One of the recurring questions around Ericsson’s new solution is the use-case – particularly when compared with DAS. Ericsson might claim that the Dot System can scale to “virtually unlimited capacity,” but for large-scale deployments, building owners often want a neutral host infrastructure that supports multiple operators, and this just isn’t the thinking behind Dot. Sure, multiple operators could share one common Dot, but it would be a kludge.
So, what’s the thinking around deployment models?

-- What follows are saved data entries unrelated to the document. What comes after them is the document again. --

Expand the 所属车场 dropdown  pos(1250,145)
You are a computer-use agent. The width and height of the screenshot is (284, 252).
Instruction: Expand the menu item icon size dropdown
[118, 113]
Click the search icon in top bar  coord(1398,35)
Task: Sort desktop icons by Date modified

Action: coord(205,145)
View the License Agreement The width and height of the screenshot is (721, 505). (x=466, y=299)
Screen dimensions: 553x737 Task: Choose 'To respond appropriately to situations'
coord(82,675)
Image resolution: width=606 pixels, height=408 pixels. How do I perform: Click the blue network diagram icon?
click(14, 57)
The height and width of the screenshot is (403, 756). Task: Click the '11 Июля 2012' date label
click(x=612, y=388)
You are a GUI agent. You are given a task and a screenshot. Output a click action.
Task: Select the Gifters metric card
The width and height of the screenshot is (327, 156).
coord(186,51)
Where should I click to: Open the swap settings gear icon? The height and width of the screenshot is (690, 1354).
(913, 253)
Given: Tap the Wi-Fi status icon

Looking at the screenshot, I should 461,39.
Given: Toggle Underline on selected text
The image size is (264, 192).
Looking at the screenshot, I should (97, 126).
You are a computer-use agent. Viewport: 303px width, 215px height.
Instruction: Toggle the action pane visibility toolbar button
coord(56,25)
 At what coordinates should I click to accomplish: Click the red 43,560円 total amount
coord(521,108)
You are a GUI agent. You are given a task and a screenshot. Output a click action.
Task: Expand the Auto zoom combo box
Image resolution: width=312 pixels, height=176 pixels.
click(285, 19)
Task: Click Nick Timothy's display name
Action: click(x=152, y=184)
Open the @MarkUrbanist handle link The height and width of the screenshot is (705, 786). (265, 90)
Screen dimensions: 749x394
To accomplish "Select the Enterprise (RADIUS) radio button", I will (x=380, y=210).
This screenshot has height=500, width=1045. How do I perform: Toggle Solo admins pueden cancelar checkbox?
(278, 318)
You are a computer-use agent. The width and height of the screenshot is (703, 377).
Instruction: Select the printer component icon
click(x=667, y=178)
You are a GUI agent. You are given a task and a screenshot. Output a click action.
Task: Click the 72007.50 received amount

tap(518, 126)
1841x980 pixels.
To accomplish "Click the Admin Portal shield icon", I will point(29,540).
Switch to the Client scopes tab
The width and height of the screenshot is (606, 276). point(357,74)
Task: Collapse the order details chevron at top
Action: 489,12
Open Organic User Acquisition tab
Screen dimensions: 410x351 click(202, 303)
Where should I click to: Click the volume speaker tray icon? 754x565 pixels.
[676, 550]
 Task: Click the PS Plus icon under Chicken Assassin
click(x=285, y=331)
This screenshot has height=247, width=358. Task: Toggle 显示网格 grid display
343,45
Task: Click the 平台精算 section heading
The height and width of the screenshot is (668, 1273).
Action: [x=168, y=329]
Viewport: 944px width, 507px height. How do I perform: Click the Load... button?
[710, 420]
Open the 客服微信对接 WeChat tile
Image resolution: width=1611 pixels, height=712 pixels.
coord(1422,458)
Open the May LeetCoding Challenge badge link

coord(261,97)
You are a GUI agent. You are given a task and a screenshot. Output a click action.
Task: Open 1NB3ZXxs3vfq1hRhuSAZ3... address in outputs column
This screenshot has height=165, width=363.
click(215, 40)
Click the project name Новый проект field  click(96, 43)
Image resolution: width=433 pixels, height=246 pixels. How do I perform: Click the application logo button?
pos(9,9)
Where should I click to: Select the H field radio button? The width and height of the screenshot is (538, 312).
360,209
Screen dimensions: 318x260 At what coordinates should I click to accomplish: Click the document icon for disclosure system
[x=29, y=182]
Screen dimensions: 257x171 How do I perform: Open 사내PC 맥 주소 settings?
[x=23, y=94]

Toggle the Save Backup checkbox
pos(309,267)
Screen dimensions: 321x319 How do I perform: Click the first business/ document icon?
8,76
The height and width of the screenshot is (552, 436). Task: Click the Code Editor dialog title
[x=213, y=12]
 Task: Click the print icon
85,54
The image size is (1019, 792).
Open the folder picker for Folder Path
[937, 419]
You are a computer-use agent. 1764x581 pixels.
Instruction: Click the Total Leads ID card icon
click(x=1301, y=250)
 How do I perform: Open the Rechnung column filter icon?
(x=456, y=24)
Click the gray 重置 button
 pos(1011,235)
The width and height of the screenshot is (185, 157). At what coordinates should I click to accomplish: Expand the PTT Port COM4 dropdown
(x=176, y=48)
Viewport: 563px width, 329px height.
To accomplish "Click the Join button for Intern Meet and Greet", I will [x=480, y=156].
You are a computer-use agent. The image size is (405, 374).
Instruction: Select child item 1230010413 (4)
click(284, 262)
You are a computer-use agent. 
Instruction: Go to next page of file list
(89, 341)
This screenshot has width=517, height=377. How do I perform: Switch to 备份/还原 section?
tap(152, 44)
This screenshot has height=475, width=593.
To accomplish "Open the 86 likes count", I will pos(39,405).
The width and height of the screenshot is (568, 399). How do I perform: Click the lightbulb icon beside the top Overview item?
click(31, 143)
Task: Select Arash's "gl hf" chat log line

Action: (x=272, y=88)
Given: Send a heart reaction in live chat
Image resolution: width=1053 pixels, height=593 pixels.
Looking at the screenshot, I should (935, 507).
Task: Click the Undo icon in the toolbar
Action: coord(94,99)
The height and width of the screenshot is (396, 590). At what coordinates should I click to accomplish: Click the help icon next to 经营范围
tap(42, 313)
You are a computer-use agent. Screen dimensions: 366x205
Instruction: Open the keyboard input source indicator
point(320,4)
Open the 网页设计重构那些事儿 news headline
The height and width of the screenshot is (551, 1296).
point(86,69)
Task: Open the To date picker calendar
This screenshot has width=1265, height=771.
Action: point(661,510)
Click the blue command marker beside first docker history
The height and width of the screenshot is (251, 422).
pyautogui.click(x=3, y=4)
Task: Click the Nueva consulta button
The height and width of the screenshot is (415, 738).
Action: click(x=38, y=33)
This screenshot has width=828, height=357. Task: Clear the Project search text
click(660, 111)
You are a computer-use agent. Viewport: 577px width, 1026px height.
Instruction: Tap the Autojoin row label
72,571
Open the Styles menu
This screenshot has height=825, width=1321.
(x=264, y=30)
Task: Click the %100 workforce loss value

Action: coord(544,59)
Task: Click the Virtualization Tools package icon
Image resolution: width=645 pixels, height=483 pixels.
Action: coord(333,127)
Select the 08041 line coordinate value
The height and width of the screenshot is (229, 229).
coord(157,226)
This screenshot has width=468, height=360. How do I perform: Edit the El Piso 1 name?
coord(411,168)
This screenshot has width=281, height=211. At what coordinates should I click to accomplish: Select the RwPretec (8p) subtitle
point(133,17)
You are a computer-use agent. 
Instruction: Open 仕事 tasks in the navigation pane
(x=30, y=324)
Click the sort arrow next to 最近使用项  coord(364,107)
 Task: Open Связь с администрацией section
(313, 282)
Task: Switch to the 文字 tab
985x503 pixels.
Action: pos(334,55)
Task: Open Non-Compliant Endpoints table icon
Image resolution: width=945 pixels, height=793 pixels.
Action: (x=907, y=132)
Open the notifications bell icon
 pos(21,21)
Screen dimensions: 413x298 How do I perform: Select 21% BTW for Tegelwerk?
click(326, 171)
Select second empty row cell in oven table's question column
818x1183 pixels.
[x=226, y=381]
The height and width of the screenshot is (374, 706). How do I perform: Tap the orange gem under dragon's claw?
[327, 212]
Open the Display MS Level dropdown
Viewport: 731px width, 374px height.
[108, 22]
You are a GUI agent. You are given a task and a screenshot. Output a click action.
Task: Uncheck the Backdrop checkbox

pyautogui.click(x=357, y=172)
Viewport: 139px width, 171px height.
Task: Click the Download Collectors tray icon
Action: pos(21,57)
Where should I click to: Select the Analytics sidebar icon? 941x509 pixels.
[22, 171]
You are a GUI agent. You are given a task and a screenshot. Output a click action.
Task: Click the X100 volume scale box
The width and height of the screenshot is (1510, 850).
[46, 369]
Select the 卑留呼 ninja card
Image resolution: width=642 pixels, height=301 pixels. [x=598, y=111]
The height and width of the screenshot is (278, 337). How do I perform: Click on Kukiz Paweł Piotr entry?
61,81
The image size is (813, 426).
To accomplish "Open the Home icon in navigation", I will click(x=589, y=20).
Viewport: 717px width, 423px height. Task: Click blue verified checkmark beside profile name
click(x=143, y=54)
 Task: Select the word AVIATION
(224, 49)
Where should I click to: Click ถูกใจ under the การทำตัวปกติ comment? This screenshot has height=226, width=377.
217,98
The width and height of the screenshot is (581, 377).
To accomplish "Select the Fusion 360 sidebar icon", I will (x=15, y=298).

For all of the fun Spider Cloud has had at Ericsson’s expense enlisting the support of the Swedish chef, and then carrying the theme forward), the two seem to share a vision that’s broadly aligned. Spider Cloud is aiming to give operators a tool for delivering coverage and capacity into the enterprise, in the process building a sales channel into the enterprise. Ericsson, in explaining a potential Radio Dot use case, points to the idea of an operator becoming the preferred carrier partner of a large enterprise account like Coca Cola, improving in-building coverage as part of the deal. Analysts and the press seem to have gotten confused about how this would bump up against employee choices and BYOD models. “Would everyone at Coke be forced onto AT&T,” someone asked me in trying to wrap their head around the example. Ultimately, however, the model isn’t about operator’s staking out in-building coverage exclusivity. It’s about developing a relationship, and the goal would be to get deeper into the account than just selling mobile voice and data. The goal would be a relationship that extends to managed services, hosted apps, device management and a myriad of other services.
It’s an ambitious vision and, ultimately, nobody knows how big the opportunity is. In part, this is because it depends on how serious operators are to push into the enterprise and how credible they can be in bundling services.